I know how to extract all numbers from an alphanumeric string using functions like TEXTJOIN() and SUBSTITUTE() etc. However, I'd be interested in a non-array entered way and thought it might be done through FILTERXML() as I'm trying to learn a bit more on the topic.

Excel's FILTERXML() function is available from Excel 2013 onwards (not online or Mac) and supports XPATH 1.0. Therefor I tried to implement the double translate() trick as can be found here.


Question

So how would one go about translating all non-numeric characters a string using the double translate() function through XPATH in Excel?

| Sample    | Desired Output |
|-----------|----------------|
| aBc1d5_x9 | 159            |
| 12:2&0    | 1220           |
| ABC123    | 123            |

I tried: =FILTERXML("<t><s>"&A2&"</s></t>","//s[translate(.,translate(.,'0123456789',''),'')]"). However, this returns the exact same value as A2 (nothing changed). Unsupported XPATH functions or faulty syntax normally would return a #VALUE error. So this looks like it is indeed supported yet somewhere in my syntax I went wrong, but I'm out of guesses.

JvdV
  • 70,606
  • 8
  • 39
  • 70

2 Answers2

2

Depending on your version of excel, you can use:

=CONCAT(IF(ISNUMBER(-MID(A2,SEQUENCE(LEN(A2)),1)),MID(A2,SEQUENCE(LEN(A2)),1),""))

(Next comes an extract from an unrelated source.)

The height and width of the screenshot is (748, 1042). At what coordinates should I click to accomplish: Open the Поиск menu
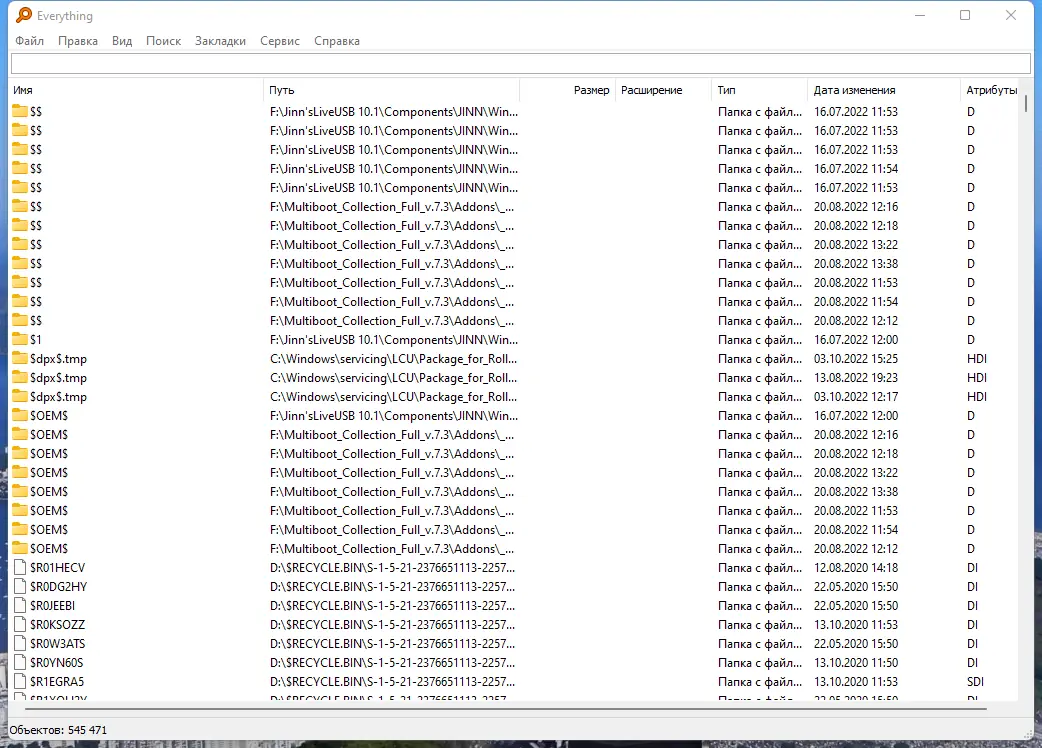(162, 41)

enter image description here

I, too, have not been able to figure out how to use translate with FILTERXML. It seems to work OK with the online xpath testers (compatible with 1.0) but doesn't seem to work with Excel.

Ron Rosenfeld
  • 53,870
  • 7
  • 28
  • 60
  • Thanks for testing Ron. Could this be a bug? Your formula is a neat alternative though. – JvdV May 11 '20 at 07:54
  • 1
    @JvdV I don't know. And I've not found MS documentation on using functions with `FILTERXML/xPath` arguments. But certain xPath 1.0 functions don''t seem to work even though they work ok on this [online xPath tester](https://www.freeformatter.com/xpath-tester.html). In your case, the syntax would be `//s/translate(.,translate(.,'0123456789',''),'')`, but that doesn't work with Excel. --> `#VALUE!` – Ron Rosenfeld May 11 '20 at 10:22
  • Playing around with `translate` lead me to believe we can only use `FILTERXML` to *select* nodes from XML. Transformation of data seems to not be allowed =( – JvdV May 11 '20 at 13:53
1

Disclaimer: This answer is not about XPath, but provides a one-cell, non-array entered solution to the problem.

With Office 365 there no longer is a need to array-enter formulas. With the new Filter() function, everything can be done in one cell.

Using the new Let() function (currently in Insider preview), the formula can be a lot shorter than previously required.

=LET(MyText,MID(A1,ROW(INDIRECT("A1:A"&LEN(A1))),1),
TEXTJOIN("",TRUE,FILTER(MyText,(CODE(MyText)<=57)*(CODE(MyText)>=48))))+0

enter image description here

If you don't yet have LET(), use the longer version.

=TEXTJOIN("",TRUE,FILTER(MID(A1,ROW(INDIRECT("A1:A"&LEN(A1))),1),(CODE(MID(A1,ROW(INDIRECT("A1:A"&LEN(A1))),1))<=57)*(CODE(MID(A1,ROW(INDIRECT("A1:A"&LEN(A1))),1))>=48)))+0

This will also work in Excel online and mobile devices.

If you want the result to be text, remove the +0 at the end of the formula.

teylyn
  • 34,374
  • 4
  • 53
  • 73